Follow-up: How would you monitor ReAct agent behavior in production to catch degradation before users notice?I track three key metrics: average steps-to-completion (a rising trend means the agent is struggling more), the percentage of runs hitting the max_steps cap (your “failure rate”), and the distribution of tool calls per run. Set alerts when the median steps-to-completion increases by more than 20% over a rolling window, or when the max_steps hit rate exceeds 5%. You also want to sample and review trajectories from the tail end of the steps distribution, because those are the runs closest to failure. A weekly review of the top 10 longest trajectories often reveals systematic prompt or tool issues before they become widespread.
Strong Answer:
  • The way I think about this is in terms of task decomposability and error propagation. If a task can be cleanly split into independent subtasks where each step has a well-defined input and output, chaining wins. If the subtasks are deeply interdependent and the model needs to hold the full context simultaneously to make good decisions, a single prompt is better.
  • Chaining has several concrete advantages. Each step can use a different model, so you can use gpt-4o-mini for classification and extraction steps but gpt-4o for the final synthesis. Each step can be independently tested, cached, and retried. You can add validation between steps to catch errors early. And each prompt is shorter, which means fewer hallucinations since the model has less context to get confused by.
  • The downside of chaining is error compounding. If step 1 has 90% accuracy and step 2 has 90% accuracy, your end-to-end accuracy is 81%. With 5 steps at 90% each, you are down to 59%. So you need each step to be highly reliable, or you need error correction mechanisms between steps.

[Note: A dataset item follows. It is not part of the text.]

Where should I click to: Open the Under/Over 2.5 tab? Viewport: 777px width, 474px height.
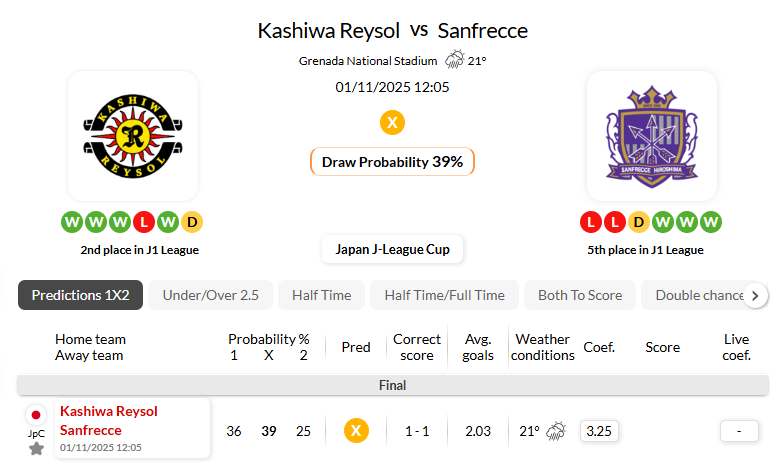coord(210,295)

  • A single long prompt avoids the error compounding problem and lets the model see all context at once, but it hits practical limits. Beyond about 4,000 tokens of instructions, models start ignoring parts of the prompt. And you lose the ability to use different models or add intermediate validation.

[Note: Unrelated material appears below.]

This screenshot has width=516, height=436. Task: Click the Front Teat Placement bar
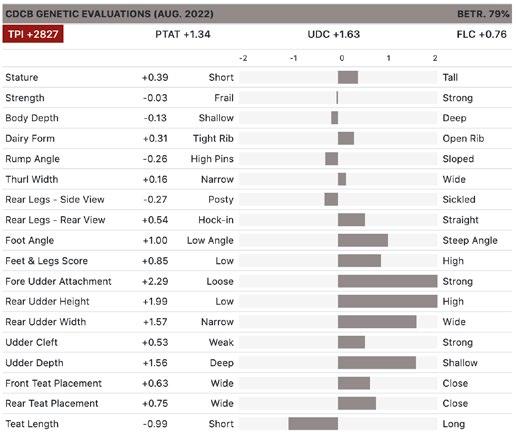354,383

  • My decision framework: if the task has more than 3 clearly separable stages, chain. If the task requires tight integration between steps (like writing code where the function signature in step 1 affects the implementation in step 3), use a single prompt with clear section markers. For the middle ground, I use a hybrid: chain the major stages but keep tightly coupled substeps within a single prompt.

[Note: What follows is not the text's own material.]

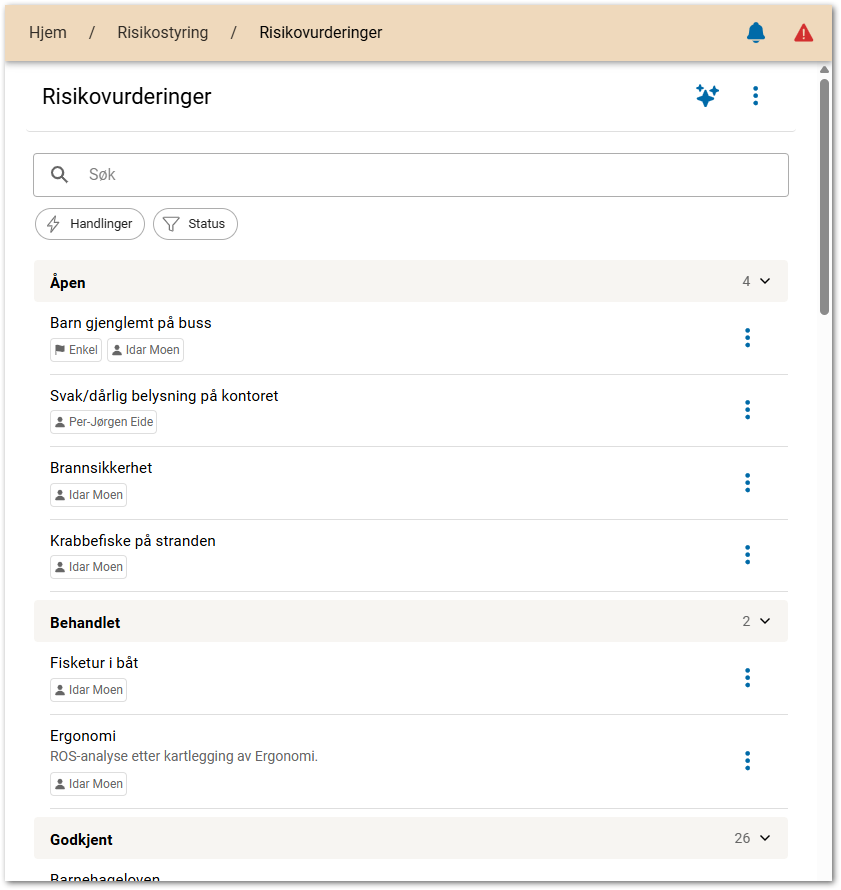Go to Hjem in breadcrumb
This screenshot has height=890, width=841.
pyautogui.click(x=48, y=33)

Follow-up: How do you handle the case where a later step in a chain reveals that an earlier step made an error?This is where the Corrective RAG pattern from the advanced RAG chapter is relevant even outside retrieval. I implement a lightweight “review and revise” step at the end of the chain that takes the final output and the outputs of all intermediate steps, then checks for consistency. If it finds a contradiction (say, the outline mentions 5 sections but the draft only covers 4), it identifies which step went wrong and reruns just that step with additional guidance. This is cheaper than rerunning the entire chain and catches most cross-step errors. For truly critical pipelines, I add assertion checks between steps, like verifying that the output of the extraction step actually contains the required fields before passing it to analysis.